# higdon spinning wing duck decoy that pumps water



## shawninthesticks (Jun 13, 2010)

Any one have any experience with this motion duck? Top heavy? Battery life? Pump good water?toughness? 
I'm concidering buying one bit wana try to gather good and bad reviews thanks


----------



## BARISCH (Feb 18, 2011)

i do not have the spinning wing decoy however we run several of the higdon feeder dekes with the built in builge pump. ive seen ducks key in on them like a magnet. hidgon makes quality stuff i wouldnt hesitate to buy one.


----------



## Neil B (Feb 3, 2012)

Higdon has good customer service. I had to order a replacement plug for my feeder butt, and their customer service department was quick and easy to deal with. I don't know what the spinner runs on for a pump (if its the same bilge pump), but their battery pack has been solid and seems to hold a good charge. Not that you have a lot of salt water in MO, but you may want to put a little grease on the plug connection if you get one to prevent corrosion.


----------



## Waterdogs (Jan 20, 2006)

Where is the best deal on the Duck butts with the pumps. They look like they would work great in the farm ponds I hunt especially late season. I have heard nothing but good things about them.


----------



## Jason Glavich (Apr 10, 2008)

Waterdogs said:


> Where is the best deal on the Duck butts with the pumps. They look like they would work great in the farm ponds I hunt especially late season. I have heard nothing but good things about them.

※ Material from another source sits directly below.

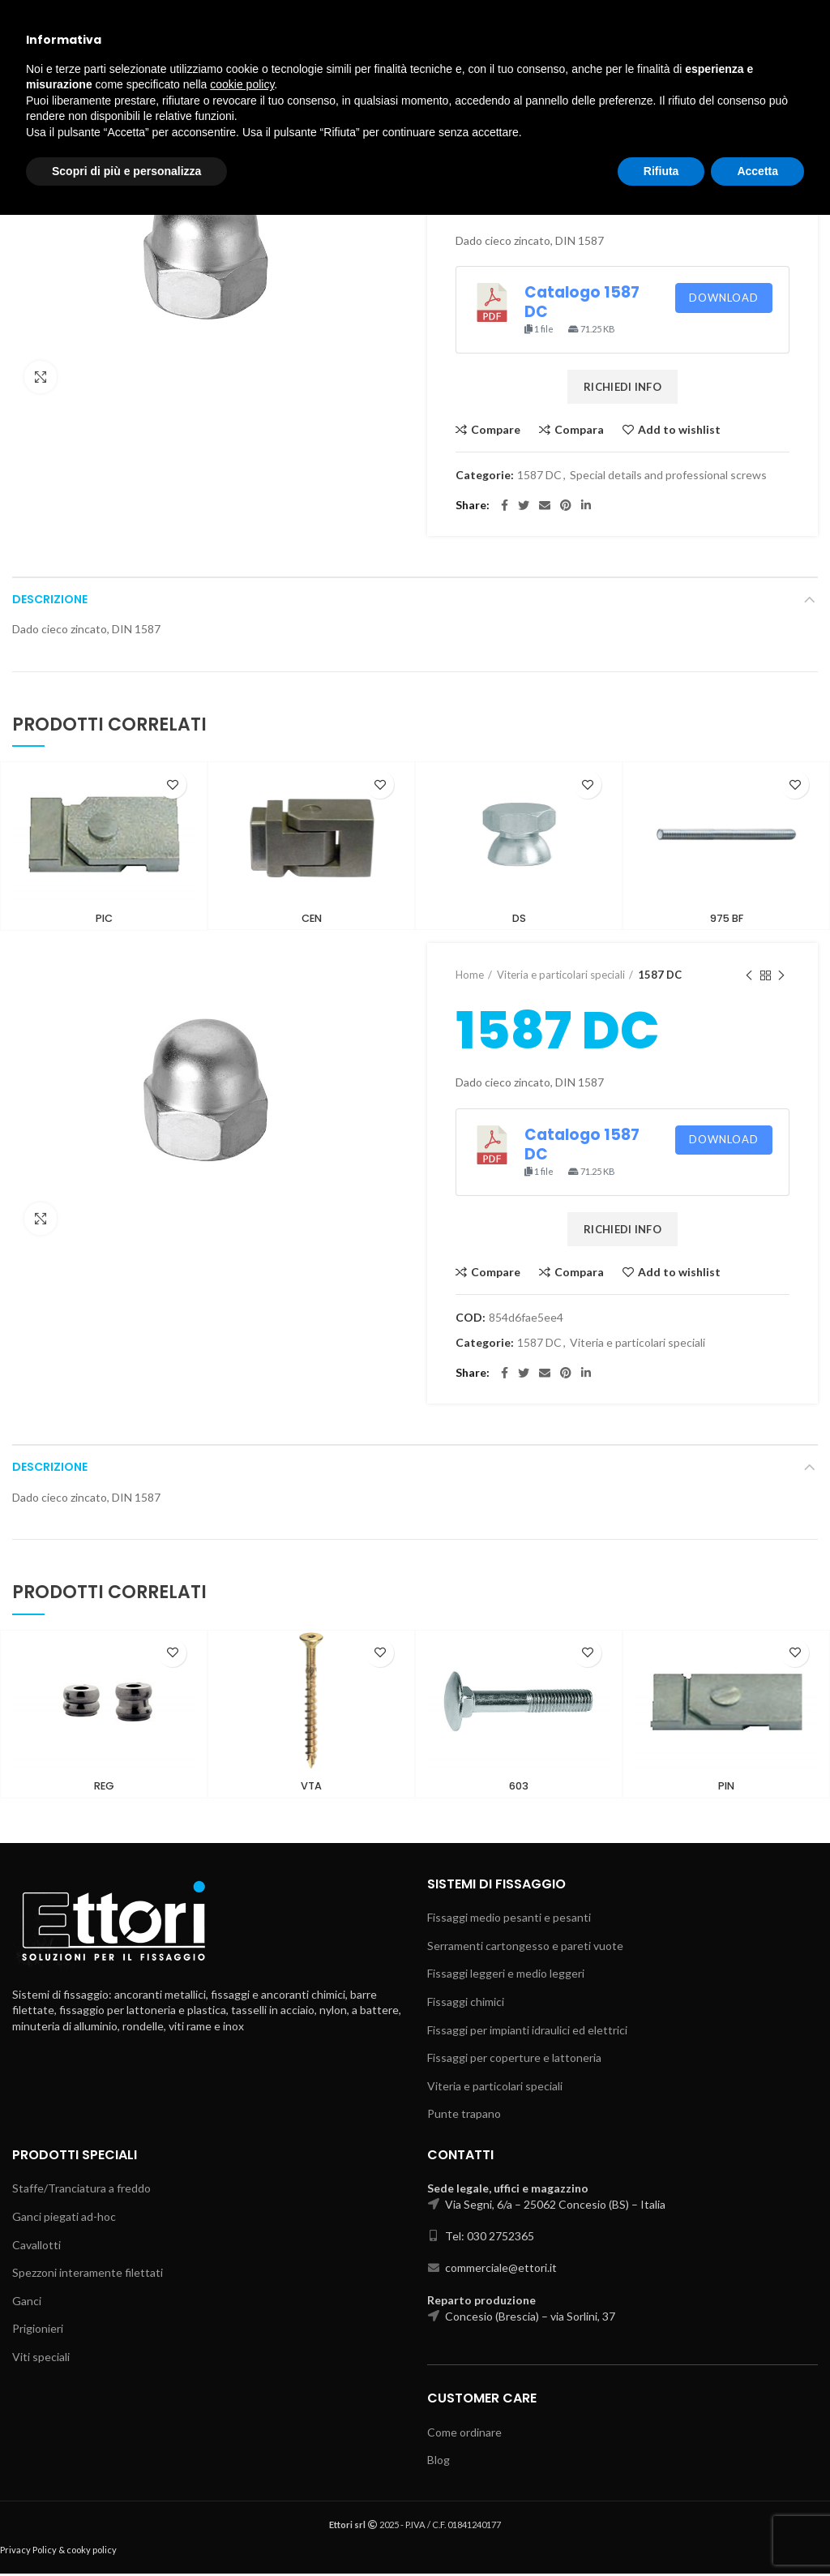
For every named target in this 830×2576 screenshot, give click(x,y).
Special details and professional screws (588, 132)
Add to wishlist (679, 429)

Buy a 5 dollar pump, a watertight box a battery and a piece of PVC and make your own with your feeder butts that you already have. Costs about 35 to make one.


----------



## Waterdogs (Jan 20, 2006)

I might be PM you about that cause I want a few before next season. I hunt farm ponds and late season those thing would make a huge difference.


----------



## Waterdogs (Jan 20, 2006)

Where can I buy the Box. We have the pumps that go on a tile saw but you would need one bigger than that.


----------



## Sleepyg (Nov 13, 2007)

Shawn White said:


> Any one have any experience with this motion duck? Top heavy? Battery life? Pump good water?toughness?
> I'm concidering buying one bit wana try to gather good and bad reviews thanks


I love mine. Have had it two years with no issues as of yet.
Battery usually lasts me a weekend, and I will recharge, but has never run down in the field.
The pad the decoy sets on gives plenty of floatation which makes it very stable.
Only time the pump had an issue was last year when the water froze after being sprayed. Had to turn the bulge off, and let the wings run.

They are on the expensive side, but I would buy another if something happened to the one I have.


----------



## Jason Glavich (Apr 10, 2008)

Waterdogs said:


> Where can I buy the Box. We have the pumps that go on a tile saw but you would need one bigger than that.

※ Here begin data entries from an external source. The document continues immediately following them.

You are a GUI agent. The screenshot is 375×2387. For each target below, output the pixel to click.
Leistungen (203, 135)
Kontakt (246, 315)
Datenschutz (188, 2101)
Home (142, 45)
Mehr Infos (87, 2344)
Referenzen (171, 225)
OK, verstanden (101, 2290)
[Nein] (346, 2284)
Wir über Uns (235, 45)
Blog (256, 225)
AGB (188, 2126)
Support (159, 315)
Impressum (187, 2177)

Walmart has them in the camping section they are clear waterboxes. For a bilge pump I use a boat one from walmart it is red and white. it is connecte dto a Hazard light flasher to get the pulsing action. I will post instructions I have found if I can find them. If Shoot me a PM with your email and I will send you a copy of the instructions. I got them a long time ago on the refuge forums, this was not my idea. I just liked the idea and used it to make mine. At most if you do not shop around it will cost you 75 bucks. Most people have the most of the items laying around.


----------



## labluver (Apr 21, 2010)

Look on the hidgon website. sometimes they sell refurbished pulsators. I have 4. One came with a broken pump. Called them and they sent a new one right out. I bought 2 of mine new and 2 refurbs. No difference in the quality or action. They do suck in the birds. Couple of drawbacks, one is sometimes you have to dig them a hole in really shallow water other is they are heavy if you are walkin in to hunt. Good idea to clean them out after use in really muddy shallow water as the motors will lock up after they sit dirty for a while. I have had mine about 4 years and still going strong.


----------



## Neil B (Feb 3, 2012)

Once in awhile you will see them at Rogers or Mack's on sale. Check ebay too. I saw a refurbished Pulsator for about a $100. I think the refurbished models come with a warranty too, but you might want to double check.


----------



## aerdmann (Mar 13, 2010)

@ Jason Glavich,

Can you send those instructions to me as well. Send to [email protected] Thanks


----------



## Jason Glavich (Apr 10, 2008)

aerdmann said:


> @ Jason Glavich,
> 
> Can you send those instructions to me as well. Send to [email protected] Thanks


sent to you today


----------



## aerdmann (Mar 13, 2010)

got 'em thanks


----------



## priceskeet (Jun 30, 2008)

Jason Glavich

Can you send those instructions to me as well. Send to [email protected]

Thanks
Randy


----------



## Dustin McBride (Jan 5, 2011)

Can ya send em to me too?

[email protected]

Thanks!


----------